Copy the items below word for word, starting with the line containing "You are a computer-use" and ending with the line containing "Action: coord(543,238)", both lines included. Leave the pictures out of your copy.

> **ITEMS**
++++

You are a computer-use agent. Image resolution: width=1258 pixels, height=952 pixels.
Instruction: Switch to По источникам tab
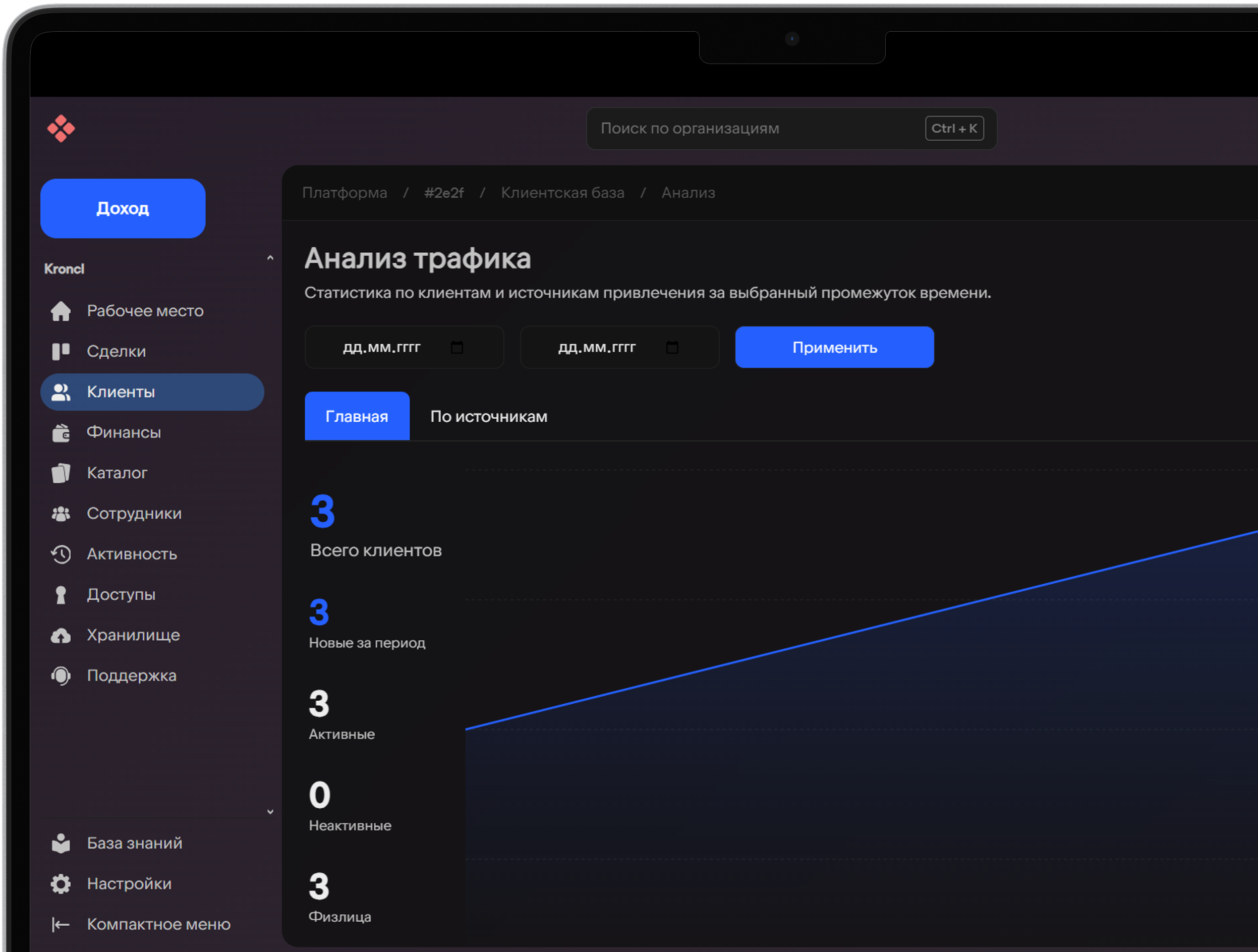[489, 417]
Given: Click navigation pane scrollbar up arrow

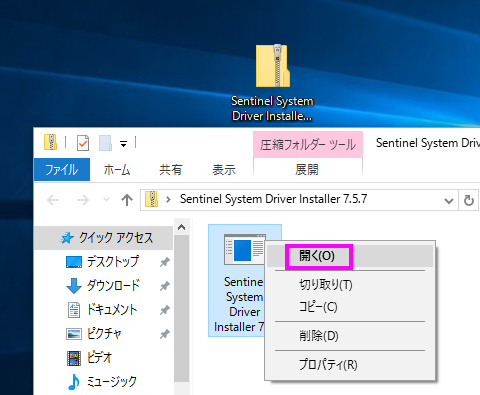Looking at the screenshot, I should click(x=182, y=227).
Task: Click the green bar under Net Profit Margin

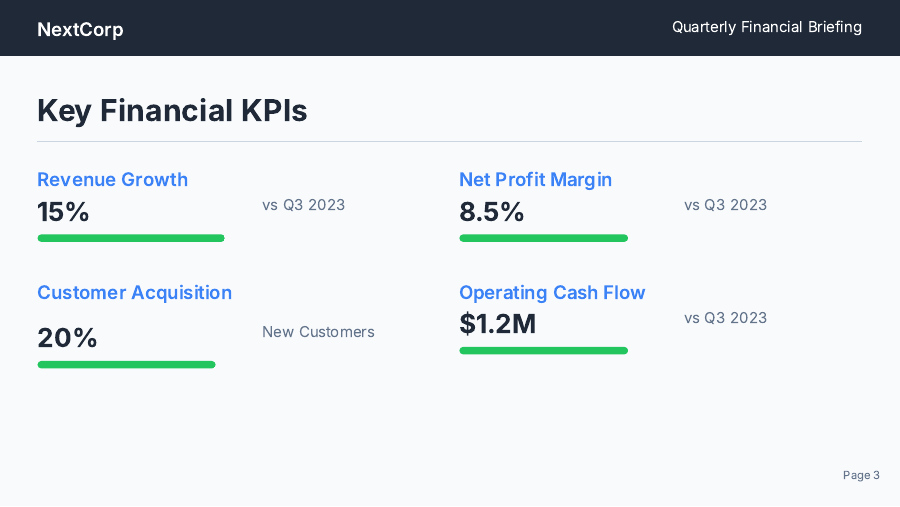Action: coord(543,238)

++++

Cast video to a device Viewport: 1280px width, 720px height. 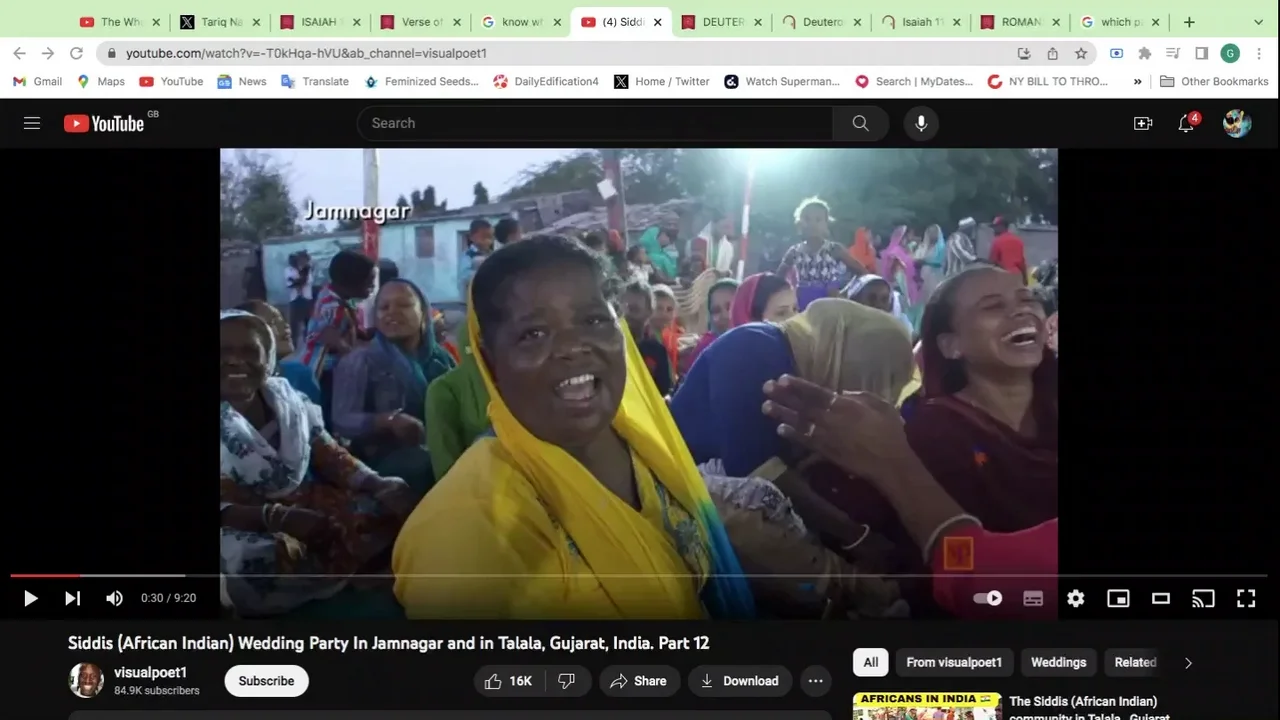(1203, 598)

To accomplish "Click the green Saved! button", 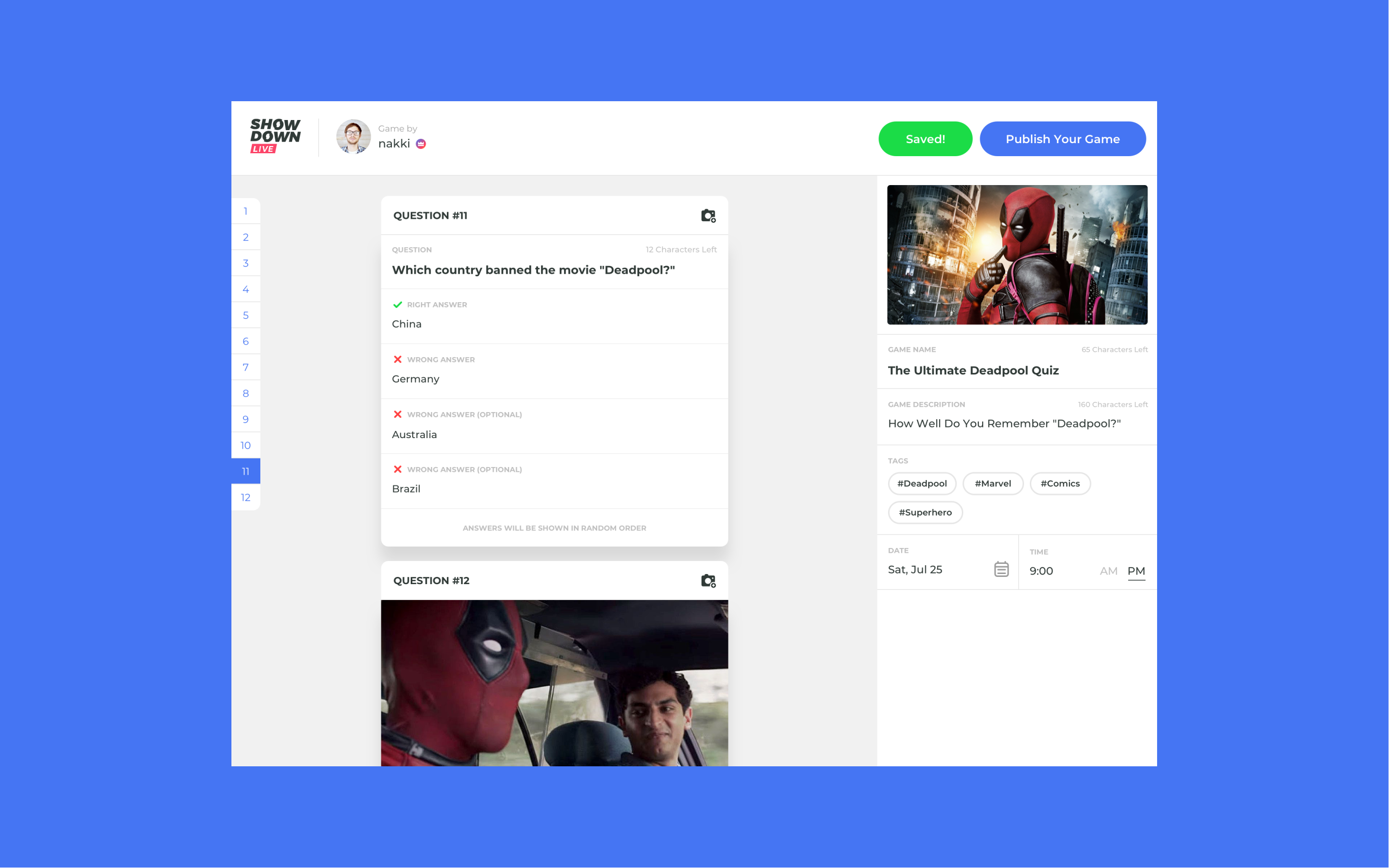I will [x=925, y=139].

++++

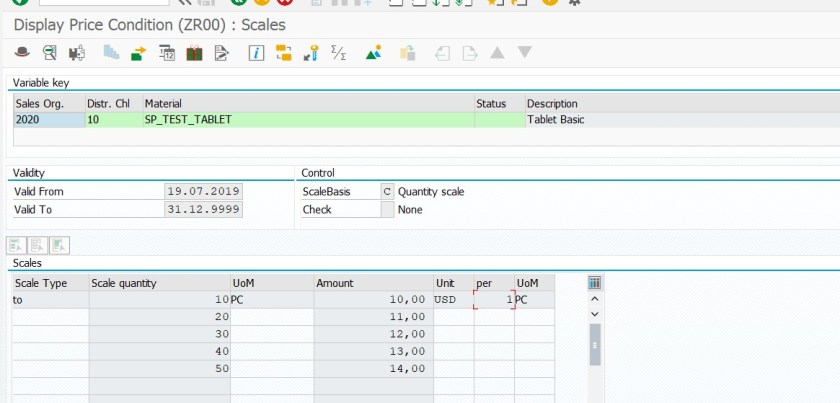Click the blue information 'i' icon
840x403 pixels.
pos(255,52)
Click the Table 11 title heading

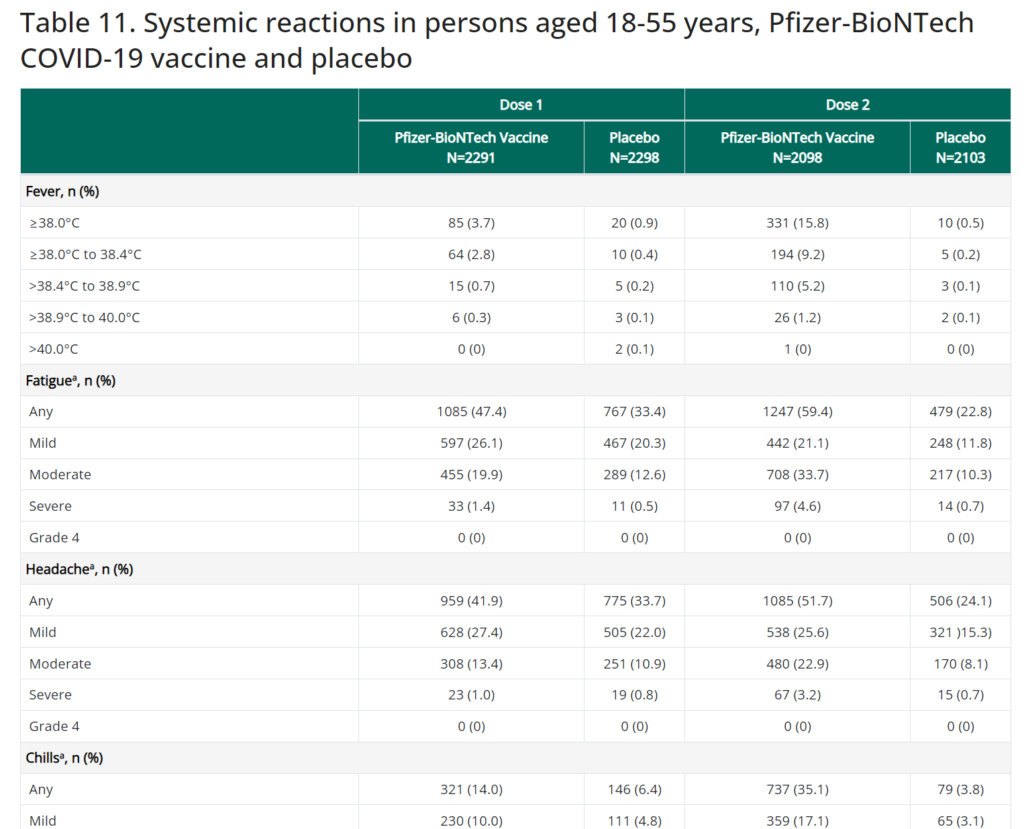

++++

> **EXERCISE SOLUTION**
You are a computer-use agent. Image resolution: width=1258 pixels, height=952 pixels.
Instruction: Switch to По источникам tab
[489, 417]
Given: Click navigation pane scrollbar up arrow

Looking at the screenshot, I should click(x=182, y=227).
Task: Click the green bar under Net Profit Margin

Action: coord(543,238)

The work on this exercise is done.